Vidéosurveillance : vos enfants aussi seront filmés !

Le dernier Conseil Municipal a acté l’implantation de plusieurs nouvelles caméras de vidéosurveillance disséminées dans la ville.

Les caméras sont un dispositif coûteux : pas seulement lors de leur installation (plus de 100 000 €), mais surtout à l’entretien. Outre le dépannage immédiat de tout le réseau en cas de problème, il faut aussi former et rémunérer des agents pour surveiller les écrans, assurer le lien avec la Police Municipale, etc.

Aussi, très récemment, en 2011, la Cour des Comptes a dressé un bilan plus que critique du dispositif. L’analyse est intéressante, car elle s’appuie sur une étude empirique et statistique basée sur des villes utilisant la vidéosurveillance depuis de nombreuses années, avec le recul suffisant pour établir un bilan objectif. Il en ressort un fort coût en dépenses de fonctionnement, mais aussi en dépenses d’investissement, des difficultés à obtenir des évaluations fiables du système (l’impact apparaît clairement contradictoire sur le taux d’élucidation des délits : aucune donnée n’est en mesure de démontrer l’effet dissuasif de l’implantation des caméras ! Aucune étude d’impact crédible et pertinente n’a été menée jusqu’alors…).

Nul ne peut affirmer aujourd’hui que les caméras participent à la réduction des crimes et délits. En revanche, il est démontré que leur effet repoussoir déplace géographiquement les problèmes.

La décision du Conseil Municipal pose un autre problème, celui du choix des lieux d’implantation des nouvelles caméras. La plupart seront situées sur des espaces de détente des jeunes : citons la Roseraie, la Fobio, un collège… Des mineurs pourront donc être suivis dans leur vie quotidienne, sur l’espace public, de leur descente du bus à l’entrée du collège ou du lycée et dans tous les moments passés hors des murs de leur établissement. Qu’en sera-t-il du respect de leur vie privée dans ces moments de relâchement, où chaque comportement jugé déviant ou inhabituel pourrait être interprété ? Les parents ne devraient-ils pas s’indigner de l’enregistrement vidéo de leurs enfants dès leur plus jeune âge ? Rappelons qu’une caméra, en zoomant, parvient sans aucune difficulté à lire l’heure sur la montre d’un poignet…

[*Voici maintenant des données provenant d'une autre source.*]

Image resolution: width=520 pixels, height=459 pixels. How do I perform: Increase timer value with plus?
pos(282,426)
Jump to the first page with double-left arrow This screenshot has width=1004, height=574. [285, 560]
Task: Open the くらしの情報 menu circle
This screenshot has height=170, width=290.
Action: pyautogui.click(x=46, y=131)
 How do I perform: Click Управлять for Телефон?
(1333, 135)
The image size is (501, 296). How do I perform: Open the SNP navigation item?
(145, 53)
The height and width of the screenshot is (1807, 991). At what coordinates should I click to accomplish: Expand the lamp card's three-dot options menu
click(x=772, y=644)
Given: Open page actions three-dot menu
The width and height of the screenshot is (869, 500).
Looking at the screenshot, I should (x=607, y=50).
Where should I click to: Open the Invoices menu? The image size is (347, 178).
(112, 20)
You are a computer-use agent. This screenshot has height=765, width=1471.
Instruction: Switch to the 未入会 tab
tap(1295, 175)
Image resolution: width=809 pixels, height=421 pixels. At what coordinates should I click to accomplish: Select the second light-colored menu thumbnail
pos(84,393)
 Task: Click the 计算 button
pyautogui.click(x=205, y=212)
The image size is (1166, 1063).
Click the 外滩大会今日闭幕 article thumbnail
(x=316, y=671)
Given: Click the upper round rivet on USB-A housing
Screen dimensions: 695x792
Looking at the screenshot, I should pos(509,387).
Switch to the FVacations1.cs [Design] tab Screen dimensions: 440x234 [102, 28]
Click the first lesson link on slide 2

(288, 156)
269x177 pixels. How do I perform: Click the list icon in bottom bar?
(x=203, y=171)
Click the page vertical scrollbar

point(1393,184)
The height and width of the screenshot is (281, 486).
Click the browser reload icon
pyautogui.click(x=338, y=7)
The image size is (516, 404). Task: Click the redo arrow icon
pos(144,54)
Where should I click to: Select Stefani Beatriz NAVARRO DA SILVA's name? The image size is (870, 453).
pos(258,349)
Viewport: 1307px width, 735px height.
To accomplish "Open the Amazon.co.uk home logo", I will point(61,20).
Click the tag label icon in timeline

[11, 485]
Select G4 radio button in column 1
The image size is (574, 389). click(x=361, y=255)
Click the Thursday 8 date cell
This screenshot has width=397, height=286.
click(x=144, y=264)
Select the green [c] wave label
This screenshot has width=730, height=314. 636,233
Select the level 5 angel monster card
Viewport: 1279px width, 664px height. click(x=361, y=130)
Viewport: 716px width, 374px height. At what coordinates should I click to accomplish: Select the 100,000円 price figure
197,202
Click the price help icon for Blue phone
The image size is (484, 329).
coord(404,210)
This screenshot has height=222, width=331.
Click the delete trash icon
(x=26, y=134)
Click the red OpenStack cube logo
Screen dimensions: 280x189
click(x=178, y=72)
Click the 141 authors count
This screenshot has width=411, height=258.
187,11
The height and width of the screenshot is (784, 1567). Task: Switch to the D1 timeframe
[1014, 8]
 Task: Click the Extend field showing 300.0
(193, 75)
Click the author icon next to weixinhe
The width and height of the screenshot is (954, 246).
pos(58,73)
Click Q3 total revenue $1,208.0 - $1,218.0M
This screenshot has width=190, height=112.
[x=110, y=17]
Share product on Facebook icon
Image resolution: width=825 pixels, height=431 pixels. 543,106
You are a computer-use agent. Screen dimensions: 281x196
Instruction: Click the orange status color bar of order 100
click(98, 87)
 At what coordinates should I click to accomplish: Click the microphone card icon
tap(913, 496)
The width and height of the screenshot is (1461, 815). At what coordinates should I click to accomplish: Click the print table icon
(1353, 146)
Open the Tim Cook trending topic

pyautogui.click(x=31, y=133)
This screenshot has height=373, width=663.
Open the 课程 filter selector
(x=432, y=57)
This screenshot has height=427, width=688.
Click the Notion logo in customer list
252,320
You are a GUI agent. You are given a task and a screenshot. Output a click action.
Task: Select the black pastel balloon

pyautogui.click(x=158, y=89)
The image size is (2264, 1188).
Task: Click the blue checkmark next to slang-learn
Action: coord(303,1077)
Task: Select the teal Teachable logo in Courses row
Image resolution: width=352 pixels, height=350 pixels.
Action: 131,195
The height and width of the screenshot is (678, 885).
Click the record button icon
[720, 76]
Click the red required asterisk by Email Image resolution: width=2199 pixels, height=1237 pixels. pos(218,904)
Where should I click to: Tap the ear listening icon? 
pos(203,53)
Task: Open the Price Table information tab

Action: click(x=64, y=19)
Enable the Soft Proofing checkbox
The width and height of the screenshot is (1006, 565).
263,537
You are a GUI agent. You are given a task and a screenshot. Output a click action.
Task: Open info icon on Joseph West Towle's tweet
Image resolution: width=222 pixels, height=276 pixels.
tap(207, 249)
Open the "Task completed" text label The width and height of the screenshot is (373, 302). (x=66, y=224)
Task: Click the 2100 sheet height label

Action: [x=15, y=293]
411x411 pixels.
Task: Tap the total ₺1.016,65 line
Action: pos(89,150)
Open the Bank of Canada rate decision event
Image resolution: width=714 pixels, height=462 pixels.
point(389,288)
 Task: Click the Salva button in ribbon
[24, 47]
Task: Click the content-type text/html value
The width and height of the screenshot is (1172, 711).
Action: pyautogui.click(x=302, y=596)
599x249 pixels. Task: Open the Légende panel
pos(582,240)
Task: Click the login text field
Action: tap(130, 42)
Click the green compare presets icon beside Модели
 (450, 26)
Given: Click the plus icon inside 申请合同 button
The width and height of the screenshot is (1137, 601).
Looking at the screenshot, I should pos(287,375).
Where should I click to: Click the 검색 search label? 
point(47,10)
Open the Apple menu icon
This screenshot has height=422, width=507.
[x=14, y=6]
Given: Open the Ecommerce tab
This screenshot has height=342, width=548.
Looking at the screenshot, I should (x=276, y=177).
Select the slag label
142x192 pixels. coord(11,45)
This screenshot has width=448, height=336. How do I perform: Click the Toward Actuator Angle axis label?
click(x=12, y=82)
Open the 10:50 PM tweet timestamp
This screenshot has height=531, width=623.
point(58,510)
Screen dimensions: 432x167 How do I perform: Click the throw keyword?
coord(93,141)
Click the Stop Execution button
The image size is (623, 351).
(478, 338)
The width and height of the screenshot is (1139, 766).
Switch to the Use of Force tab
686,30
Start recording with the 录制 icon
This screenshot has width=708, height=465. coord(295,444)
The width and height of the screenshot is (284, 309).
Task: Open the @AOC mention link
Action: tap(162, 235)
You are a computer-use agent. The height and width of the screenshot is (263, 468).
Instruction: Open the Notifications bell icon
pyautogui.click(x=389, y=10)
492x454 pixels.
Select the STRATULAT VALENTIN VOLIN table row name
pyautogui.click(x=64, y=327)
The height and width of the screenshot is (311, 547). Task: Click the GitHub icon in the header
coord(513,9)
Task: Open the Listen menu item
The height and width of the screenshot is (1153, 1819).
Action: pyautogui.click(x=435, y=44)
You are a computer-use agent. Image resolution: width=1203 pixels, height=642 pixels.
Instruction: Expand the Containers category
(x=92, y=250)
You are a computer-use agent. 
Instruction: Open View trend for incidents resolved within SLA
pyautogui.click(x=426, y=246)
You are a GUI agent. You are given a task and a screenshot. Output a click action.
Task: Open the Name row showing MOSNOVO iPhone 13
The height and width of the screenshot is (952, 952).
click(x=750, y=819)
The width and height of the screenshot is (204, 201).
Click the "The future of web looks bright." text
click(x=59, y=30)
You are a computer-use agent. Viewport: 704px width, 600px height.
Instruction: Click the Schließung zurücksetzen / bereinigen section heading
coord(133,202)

Il serait plus opportun de renforcer les rondes de la Police Municipale sur des espaces comme la Roseraie ou la Fobio. Les jeunes, pour qui le respect de l’autorité publique passe par l’incarnation physique de celle-ci, pourraient ainsi approcher les garants de la sécurité publique et évoluer entre eux malgré leur potentielle présence.

Il ne s’agit pas d’une position de principe, mais bien une conception différente des actions de prévention et de protection.